[Start of Exercise input]

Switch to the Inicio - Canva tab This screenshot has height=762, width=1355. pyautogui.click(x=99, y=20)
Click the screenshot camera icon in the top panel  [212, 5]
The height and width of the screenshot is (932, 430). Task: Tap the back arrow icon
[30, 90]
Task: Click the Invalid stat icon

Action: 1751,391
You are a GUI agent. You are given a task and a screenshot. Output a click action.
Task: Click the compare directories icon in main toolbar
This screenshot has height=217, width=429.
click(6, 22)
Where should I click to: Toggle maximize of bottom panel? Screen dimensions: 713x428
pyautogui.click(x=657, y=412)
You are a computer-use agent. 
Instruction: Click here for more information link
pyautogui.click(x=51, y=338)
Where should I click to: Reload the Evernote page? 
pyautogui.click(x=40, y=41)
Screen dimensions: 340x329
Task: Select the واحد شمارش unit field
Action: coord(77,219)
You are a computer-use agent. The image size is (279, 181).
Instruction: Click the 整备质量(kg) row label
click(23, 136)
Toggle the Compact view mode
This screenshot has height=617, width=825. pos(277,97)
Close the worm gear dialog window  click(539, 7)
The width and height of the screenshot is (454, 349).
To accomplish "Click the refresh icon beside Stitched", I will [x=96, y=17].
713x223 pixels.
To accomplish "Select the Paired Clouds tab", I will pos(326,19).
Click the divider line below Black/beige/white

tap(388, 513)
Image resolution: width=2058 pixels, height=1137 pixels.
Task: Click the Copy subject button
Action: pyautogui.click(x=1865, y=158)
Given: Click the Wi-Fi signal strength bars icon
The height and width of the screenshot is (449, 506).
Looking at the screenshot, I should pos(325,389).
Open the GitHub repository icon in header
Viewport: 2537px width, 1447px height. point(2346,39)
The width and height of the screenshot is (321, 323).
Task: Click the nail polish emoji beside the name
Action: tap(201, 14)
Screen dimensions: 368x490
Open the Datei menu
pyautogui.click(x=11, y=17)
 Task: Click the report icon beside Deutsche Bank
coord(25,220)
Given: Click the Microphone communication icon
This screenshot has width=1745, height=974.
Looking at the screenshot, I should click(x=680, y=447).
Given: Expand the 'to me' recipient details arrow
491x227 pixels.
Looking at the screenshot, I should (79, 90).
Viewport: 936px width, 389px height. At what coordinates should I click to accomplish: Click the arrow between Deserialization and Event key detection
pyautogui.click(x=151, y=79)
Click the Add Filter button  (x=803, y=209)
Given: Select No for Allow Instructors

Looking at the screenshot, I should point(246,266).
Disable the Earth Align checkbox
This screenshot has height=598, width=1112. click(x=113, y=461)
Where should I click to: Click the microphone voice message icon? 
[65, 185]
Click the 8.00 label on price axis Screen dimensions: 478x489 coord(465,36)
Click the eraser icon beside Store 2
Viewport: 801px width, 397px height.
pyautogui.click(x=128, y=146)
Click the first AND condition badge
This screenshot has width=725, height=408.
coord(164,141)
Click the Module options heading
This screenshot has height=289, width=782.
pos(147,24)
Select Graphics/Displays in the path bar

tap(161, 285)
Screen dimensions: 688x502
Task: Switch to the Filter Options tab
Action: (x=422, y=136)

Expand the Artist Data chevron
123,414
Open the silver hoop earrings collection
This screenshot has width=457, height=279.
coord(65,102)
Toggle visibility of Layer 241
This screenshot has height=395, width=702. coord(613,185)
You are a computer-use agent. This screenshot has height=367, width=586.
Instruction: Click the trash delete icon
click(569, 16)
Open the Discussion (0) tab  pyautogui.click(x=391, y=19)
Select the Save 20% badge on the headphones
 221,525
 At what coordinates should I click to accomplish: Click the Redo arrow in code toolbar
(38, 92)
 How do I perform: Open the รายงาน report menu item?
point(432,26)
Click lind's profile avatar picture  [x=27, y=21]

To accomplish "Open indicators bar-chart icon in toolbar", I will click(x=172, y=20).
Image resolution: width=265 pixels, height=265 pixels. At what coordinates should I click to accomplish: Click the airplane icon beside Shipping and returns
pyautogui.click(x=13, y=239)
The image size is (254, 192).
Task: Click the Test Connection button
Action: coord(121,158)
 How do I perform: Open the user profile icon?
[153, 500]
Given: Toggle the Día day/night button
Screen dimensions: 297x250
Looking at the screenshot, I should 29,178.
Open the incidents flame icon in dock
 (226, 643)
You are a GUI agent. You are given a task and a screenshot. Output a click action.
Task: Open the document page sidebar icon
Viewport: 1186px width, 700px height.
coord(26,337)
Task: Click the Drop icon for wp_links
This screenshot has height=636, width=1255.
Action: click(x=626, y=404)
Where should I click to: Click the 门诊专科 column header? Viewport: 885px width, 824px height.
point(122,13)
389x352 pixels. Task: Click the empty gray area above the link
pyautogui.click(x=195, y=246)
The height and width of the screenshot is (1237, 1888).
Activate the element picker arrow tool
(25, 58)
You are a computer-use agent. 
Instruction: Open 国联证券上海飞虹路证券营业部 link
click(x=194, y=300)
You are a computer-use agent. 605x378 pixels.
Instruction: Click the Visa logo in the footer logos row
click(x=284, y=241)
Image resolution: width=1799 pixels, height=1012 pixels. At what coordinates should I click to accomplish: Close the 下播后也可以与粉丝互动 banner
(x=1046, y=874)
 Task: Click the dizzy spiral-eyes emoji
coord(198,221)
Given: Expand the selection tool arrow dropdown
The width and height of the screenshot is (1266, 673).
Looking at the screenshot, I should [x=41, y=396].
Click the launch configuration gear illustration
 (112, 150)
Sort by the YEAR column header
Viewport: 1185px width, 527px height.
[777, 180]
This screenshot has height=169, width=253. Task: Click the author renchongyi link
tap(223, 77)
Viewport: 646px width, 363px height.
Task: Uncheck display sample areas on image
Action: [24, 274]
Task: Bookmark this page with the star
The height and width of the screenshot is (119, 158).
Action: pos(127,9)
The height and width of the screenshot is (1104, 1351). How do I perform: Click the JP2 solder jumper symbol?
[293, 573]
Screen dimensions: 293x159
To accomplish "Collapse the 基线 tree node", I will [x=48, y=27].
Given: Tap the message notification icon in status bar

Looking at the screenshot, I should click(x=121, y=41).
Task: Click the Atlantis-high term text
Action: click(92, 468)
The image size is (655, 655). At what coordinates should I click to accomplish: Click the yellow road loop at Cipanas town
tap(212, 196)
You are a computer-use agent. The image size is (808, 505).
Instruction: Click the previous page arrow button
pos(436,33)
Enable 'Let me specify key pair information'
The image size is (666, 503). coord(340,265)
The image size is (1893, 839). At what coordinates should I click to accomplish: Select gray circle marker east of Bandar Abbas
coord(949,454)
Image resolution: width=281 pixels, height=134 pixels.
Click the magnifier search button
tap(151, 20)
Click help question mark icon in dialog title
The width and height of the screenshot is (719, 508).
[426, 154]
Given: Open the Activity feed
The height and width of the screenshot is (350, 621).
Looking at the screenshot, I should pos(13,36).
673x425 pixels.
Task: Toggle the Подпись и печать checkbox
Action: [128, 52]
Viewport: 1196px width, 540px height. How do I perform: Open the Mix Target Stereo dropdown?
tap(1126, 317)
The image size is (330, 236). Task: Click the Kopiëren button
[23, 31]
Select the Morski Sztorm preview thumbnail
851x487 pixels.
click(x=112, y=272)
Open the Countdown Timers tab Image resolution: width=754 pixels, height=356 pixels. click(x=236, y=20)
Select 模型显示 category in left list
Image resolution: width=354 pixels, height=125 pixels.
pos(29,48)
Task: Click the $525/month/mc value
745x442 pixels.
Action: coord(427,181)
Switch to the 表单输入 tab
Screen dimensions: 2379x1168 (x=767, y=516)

[End of Exercise input]

## What to do
Swap every "Instruction" in the rows above for "Directive" and reproduce the lines with nothing else altered.

## Exercise output
Switch to the Inicio - Canva tab This screenshot has height=762, width=1355. pyautogui.click(x=99, y=20)
Click the screenshot camera icon in the top panel  [212, 5]
The height and width of the screenshot is (932, 430). Task: Tap the back arrow icon
[30, 90]
Task: Click the Invalid stat icon

Action: 1751,391
You are a GUI agent. You are given a task and a screenshot. Output a click action.
Task: Click the compare directories icon in main toolbar
This screenshot has height=217, width=429.
click(6, 22)
Where should I click to: Toggle maximize of bottom panel? Screen dimensions: 713x428
pyautogui.click(x=657, y=412)
You are a computer-use agent. 
Directive: Click here for more information link
pyautogui.click(x=51, y=338)
Where should I click to: Reload the Evernote page? 
pyautogui.click(x=40, y=41)
Screen dimensions: 340x329
Task: Select the واحد شمارش unit field
Action: coord(77,219)
You are a computer-use agent. The image size is (279, 181).
Directive: Click the 整备质量(kg) row label
click(23, 136)
Toggle the Compact view mode
This screenshot has height=617, width=825. pos(277,97)
Close the worm gear dialog window  click(539, 7)
The width and height of the screenshot is (454, 349).
To accomplish "Click the refresh icon beside Stitched", I will [x=96, y=17].
713x223 pixels.
To accomplish "Select the Paired Clouds tab", I will pos(326,19).
Click the divider line below Black/beige/white

tap(388, 513)
Image resolution: width=2058 pixels, height=1137 pixels.
Task: Click the Copy subject button
Action: pyautogui.click(x=1865, y=158)
Given: Click the Wi-Fi signal strength bars icon
The height and width of the screenshot is (449, 506).
Looking at the screenshot, I should pos(325,389).
Open the GitHub repository icon in header
Viewport: 2537px width, 1447px height. point(2346,39)
The width and height of the screenshot is (321, 323).
Task: Click the nail polish emoji beside the name
Action: tap(201, 14)
Screen dimensions: 368x490
Open the Datei menu
pyautogui.click(x=11, y=17)
 Task: Click the report icon beside Deutsche Bank
coord(25,220)
Given: Click the Microphone communication icon
This screenshot has width=1745, height=974.
Looking at the screenshot, I should click(x=680, y=447).
Given: Expand the 'to me' recipient details arrow
491x227 pixels.
Looking at the screenshot, I should (79, 90).
Viewport: 936px width, 389px height. At what coordinates should I click to accomplish: Click the arrow between Deserialization and Event key detection
pyautogui.click(x=151, y=79)
Click the Add Filter button  (x=803, y=209)
Given: Select No for Allow Instructors

Looking at the screenshot, I should point(246,266).
Disable the Earth Align checkbox
This screenshot has height=598, width=1112. click(x=113, y=461)
Where should I click to: Click the microphone voice message icon? 
[65, 185]
Click the 8.00 label on price axis Screen dimensions: 478x489 coord(465,36)
Click the eraser icon beside Store 2
Viewport: 801px width, 397px height.
pyautogui.click(x=128, y=146)
Click the first AND condition badge
This screenshot has width=725, height=408.
coord(164,141)
Click the Module options heading
This screenshot has height=289, width=782.
pos(147,24)
Select Graphics/Displays in the path bar

tap(161, 285)
Screen dimensions: 688x502
Task: Switch to the Filter Options tab
Action: (x=422, y=136)

Expand the Artist Data chevron
123,414
Open the silver hoop earrings collection
This screenshot has width=457, height=279.
coord(65,102)
Toggle visibility of Layer 241
This screenshot has height=395, width=702. coord(613,185)
You are a computer-use agent. This screenshot has height=367, width=586.
Directive: Click the trash delete icon
click(569, 16)
Open the Discussion (0) tab  pyautogui.click(x=391, y=19)
Select the Save 20% badge on the headphones
 221,525
 At what coordinates should I click to accomplish: Click the Redo arrow in code toolbar
(38, 92)
 How do I perform: Open the รายงาน report menu item?
point(432,26)
Click lind's profile avatar picture  [x=27, y=21]

To accomplish "Open indicators bar-chart icon in toolbar", I will click(x=172, y=20).
Image resolution: width=265 pixels, height=265 pixels. At what coordinates should I click to accomplish: Click the airplane icon beside Shipping and returns
pyautogui.click(x=13, y=239)
The image size is (254, 192).
Task: Click the Test Connection button
Action: coord(121,158)
 How do I perform: Open the user profile icon?
[153, 500]
Given: Toggle the Día day/night button
Screen dimensions: 297x250
Looking at the screenshot, I should 29,178.
Open the incidents flame icon in dock
 (226, 643)
You are a GUI agent. You are given a task and a screenshot. Output a click action.
Task: Open the document page sidebar icon
Viewport: 1186px width, 700px height.
coord(26,337)
Task: Click the Drop icon for wp_links
This screenshot has height=636, width=1255.
Action: click(x=626, y=404)
Where should I click to: Click the 门诊专科 column header? Viewport: 885px width, 824px height.
point(122,13)
389x352 pixels. Task: Click the empty gray area above the link
pyautogui.click(x=195, y=246)
The height and width of the screenshot is (1237, 1888).
Activate the element picker arrow tool
(25, 58)
You are a computer-use agent. 
Directive: Open 国联证券上海飞虹路证券营业部 link
click(x=194, y=300)
You are a computer-use agent. 605x378 pixels.
Directive: Click the Visa logo in the footer logos row
click(x=284, y=241)
Image resolution: width=1799 pixels, height=1012 pixels. At what coordinates should I click to accomplish: Close the 下播后也可以与粉丝互动 banner
(x=1046, y=874)
 Task: Click the dizzy spiral-eyes emoji
coord(198,221)
Given: Expand the selection tool arrow dropdown
The width and height of the screenshot is (1266, 673).
Looking at the screenshot, I should [x=41, y=396].
Click the launch configuration gear illustration
 (112, 150)
Sort by the YEAR column header
Viewport: 1185px width, 527px height.
[777, 180]
This screenshot has height=169, width=253. Task: Click the author renchongyi link
tap(223, 77)
Viewport: 646px width, 363px height.
Task: Uncheck display sample areas on image
Action: [24, 274]
Task: Bookmark this page with the star
The height and width of the screenshot is (119, 158).
Action: pos(127,9)
The height and width of the screenshot is (1104, 1351). How do I perform: Click the JP2 solder jumper symbol?
[293, 573]
Screen dimensions: 293x159
To accomplish "Collapse the 基线 tree node", I will [x=48, y=27].
Given: Tap the message notification icon in status bar

Looking at the screenshot, I should click(x=121, y=41).
Task: Click the Atlantis-high term text
Action: click(92, 468)
The image size is (655, 655). At what coordinates should I click to accomplish: Click the yellow road loop at Cipanas town
tap(212, 196)
You are a computer-use agent. The image size is (808, 505).
Directive: Click the previous page arrow button
pos(436,33)
Enable 'Let me specify key pair information'
The image size is (666, 503). coord(340,265)
The image size is (1893, 839). At what coordinates should I click to accomplish: Select gray circle marker east of Bandar Abbas
coord(949,454)
Image resolution: width=281 pixels, height=134 pixels.
Click the magnifier search button
tap(151, 20)
Click help question mark icon in dialog title
The width and height of the screenshot is (719, 508).
[426, 154]
Given: Open the Activity feed
The height and width of the screenshot is (350, 621).
Looking at the screenshot, I should pos(13,36).
673x425 pixels.
Task: Toggle the Подпись и печать checkbox
Action: [128, 52]
Viewport: 1196px width, 540px height. How do I perform: Open the Mix Target Stereo dropdown?
tap(1126, 317)
The image size is (330, 236). Task: Click the Kopiëren button
[23, 31]
Select the Morski Sztorm preview thumbnail
851x487 pixels.
click(x=112, y=272)
Open the Countdown Timers tab Image resolution: width=754 pixels, height=356 pixels. click(x=236, y=20)
Select 模型显示 category in left list
Image resolution: width=354 pixels, height=125 pixels.
pos(29,48)
Task: Click the $525/month/mc value
745x442 pixels.
Action: coord(427,181)
Switch to the 表单输入 tab
Screen dimensions: 2379x1168 (x=767, y=516)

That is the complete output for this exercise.